The following table contains all supported keywords and the respective CiTO properties. Authors are free to use the short-form, the full-length property, or any of the alternatives listed below (i.e., all word in a row denote the property and have the same effect).

CiTO property Keyword alternatives
agrees_with agrees_with agree_with
cites_as_authority authority as_authority
cites_as_data_source data_source as_data_source
cites_as_evidence evidence as_evidence
cites_as_metadata_document metadata as_metadata_document
cites_as_recommended_reading recommended_reading as_recommended_reading
includes_excerpt_from excerpt excerpt_from
includes_quotation_from quotation quotation_from
obtaines_background_from background background_from
uses_data_from data_from data
uses_method_in method method_in


DNA strands form a double-helix [@evidence:watson_crick_1953].
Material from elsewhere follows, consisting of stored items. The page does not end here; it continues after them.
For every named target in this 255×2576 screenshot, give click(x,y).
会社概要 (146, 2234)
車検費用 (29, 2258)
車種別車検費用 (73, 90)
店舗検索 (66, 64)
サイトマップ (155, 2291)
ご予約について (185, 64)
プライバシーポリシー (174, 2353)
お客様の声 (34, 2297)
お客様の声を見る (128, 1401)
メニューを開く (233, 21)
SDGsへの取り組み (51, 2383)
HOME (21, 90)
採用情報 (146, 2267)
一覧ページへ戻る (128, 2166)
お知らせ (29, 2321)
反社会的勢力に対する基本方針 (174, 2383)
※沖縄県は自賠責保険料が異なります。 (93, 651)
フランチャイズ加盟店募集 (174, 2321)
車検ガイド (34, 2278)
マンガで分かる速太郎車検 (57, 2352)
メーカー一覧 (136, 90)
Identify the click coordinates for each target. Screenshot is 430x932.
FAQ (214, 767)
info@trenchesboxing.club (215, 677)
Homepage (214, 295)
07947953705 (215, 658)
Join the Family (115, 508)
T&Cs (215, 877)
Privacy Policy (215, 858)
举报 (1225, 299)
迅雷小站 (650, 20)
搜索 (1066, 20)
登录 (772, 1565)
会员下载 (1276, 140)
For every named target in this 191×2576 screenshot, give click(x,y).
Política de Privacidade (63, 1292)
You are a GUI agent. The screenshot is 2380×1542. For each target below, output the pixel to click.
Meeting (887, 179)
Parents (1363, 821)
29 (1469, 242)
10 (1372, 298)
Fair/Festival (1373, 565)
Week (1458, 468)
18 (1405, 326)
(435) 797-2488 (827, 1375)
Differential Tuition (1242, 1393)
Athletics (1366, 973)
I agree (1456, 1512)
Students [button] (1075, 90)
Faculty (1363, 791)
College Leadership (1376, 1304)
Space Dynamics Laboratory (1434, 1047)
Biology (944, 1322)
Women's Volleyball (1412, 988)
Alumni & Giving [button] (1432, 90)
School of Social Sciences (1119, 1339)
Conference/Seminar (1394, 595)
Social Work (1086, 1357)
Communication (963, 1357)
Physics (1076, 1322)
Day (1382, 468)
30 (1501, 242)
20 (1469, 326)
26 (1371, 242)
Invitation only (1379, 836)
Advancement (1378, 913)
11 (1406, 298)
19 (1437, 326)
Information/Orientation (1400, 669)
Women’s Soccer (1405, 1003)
Copyright © 2016–2021 Albert Krewinkel and Robert Winkler except for the following components:

  • HTML template: © 2016 Andrew G. York and Diana Mounter
  • dkjson: © 2010-2013 David Heiko Kolf
  • lua-filters: © 2017-2021 Albert Krewinkel, John MacFarlane, and contributors.

This program is free software; you can redistribute it and/or modify it under the terms of the GNU General Public License as published by the Free Software Foundation; either version 2 of the License, or (at your option) any later version.

This program is distributed in the hope that it will be useful, but WITHOUT ANY WARRANTY; without even the implied warranty of MERCHANTABILITY or FITNESS FOR A PARTICULAR PURPOSE. See the GNU General Public License for more details.

You should have received a copy of the GNU General Public License along with this program; if not, write to the Free Software Foundation, Inc., 51 Franklin Street, Fifth Floor, Boston, MA 02110-1301 USA.